君子

十年の君子のレビュー・感想・評価

十年(2015年製作の映画)
3.4
最初に出る『 本故事内容,純属虛構。如有雷同,實屬巧合(=この物語はフィクションです、似てたらそれは偶然です)』の前置きは、大抵の映画やドラマで出される文句だけど、これは「0061 北京より愛をこめて」並の確信犯的なものではないだろうか。2025年の香港を描く短編集の始まりとしての意味を感じ、とても印象的だった。

香港が香港であるってどんなことなんだろう。私の中では変化を恐れない街、というか、変化していくしかない街だっていうイメージがあるけど、そういうことから考え始めるのは的外れかな。

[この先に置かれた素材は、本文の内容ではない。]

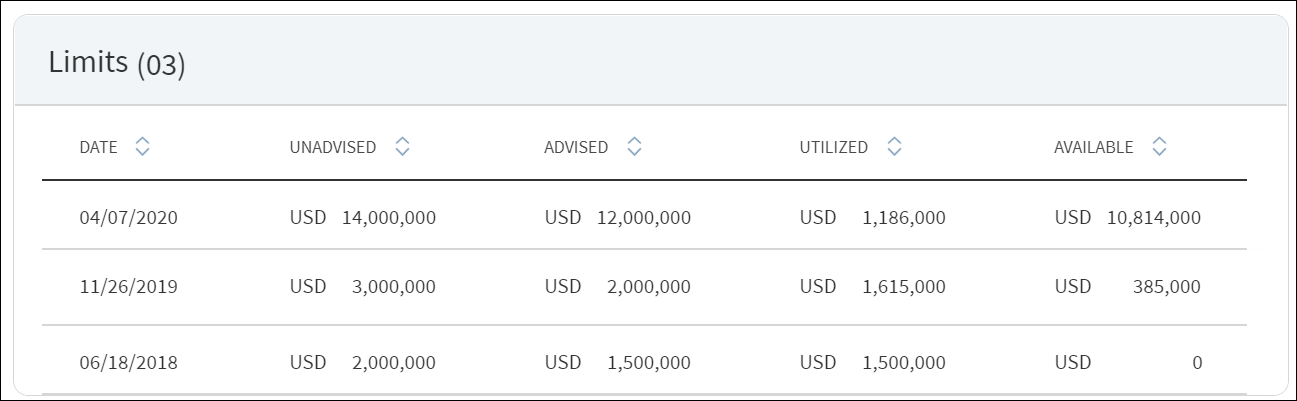Click available amount 10,814,000
Screen dimensions: 1297x401
(x=1154, y=217)
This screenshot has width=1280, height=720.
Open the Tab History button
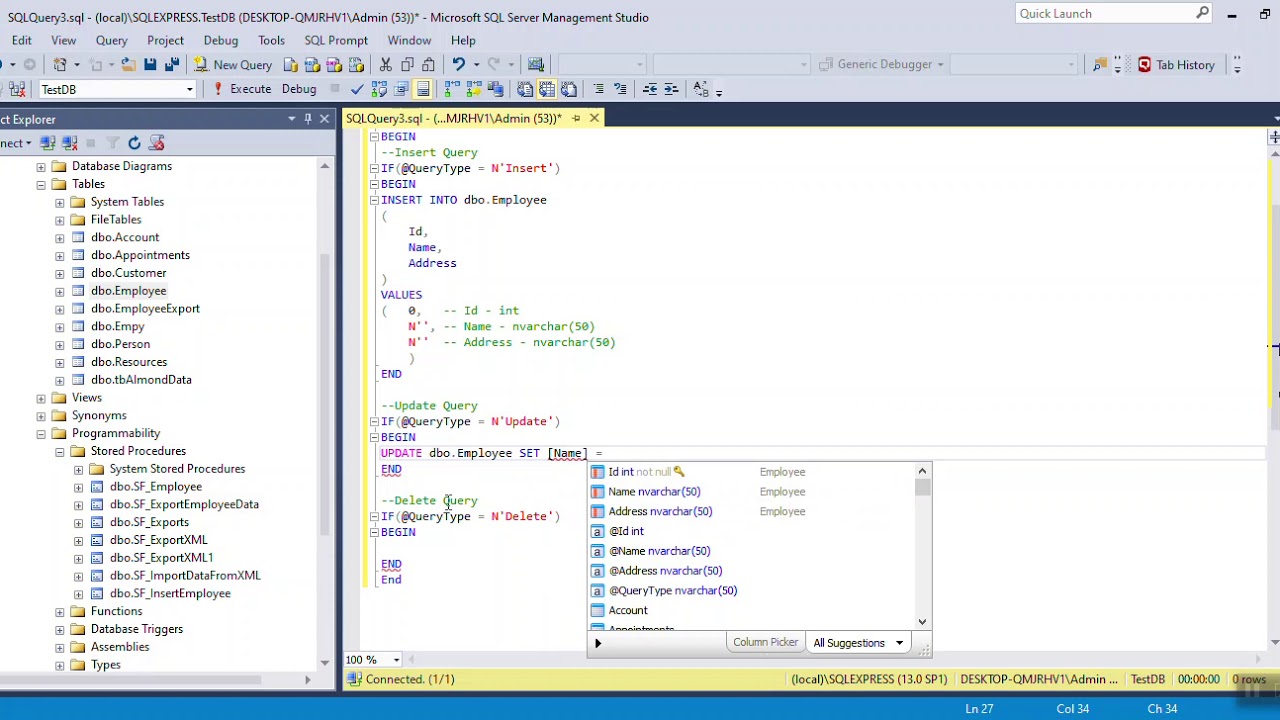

中国大陸に侵されつつある香港「らしさ」を憂うのは簡単だけど、実際にどう行動すれば、それを食い止められるのか。英国の植民地化にしても、日本の侵略にしても、それは他国の支配に対してどうするか・どうあるかが問われてた訳だけど、中国は建前上は身内(というか自国)なわけで……。

映画としては全然好きじゃないけど、いろいろ思うところがあったということは観てよかったってことだと思う。特に最後の短編“本地蛋”(廖啓智主演)は新しき「香港人」にちょっと希望を感じる事ができて安心した。